Work instruction:
Print out the entries exactly, and include each one.

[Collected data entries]
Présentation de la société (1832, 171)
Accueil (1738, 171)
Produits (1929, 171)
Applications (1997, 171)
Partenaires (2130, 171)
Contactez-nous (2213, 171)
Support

Result of the task:
Présentation de la société (1832, 171)
Accueil (1738, 171)
Produits (1929, 171)
Applications (1997, 171)
Partenaires (2130, 171)
Contactez-nous (2213, 171)
Support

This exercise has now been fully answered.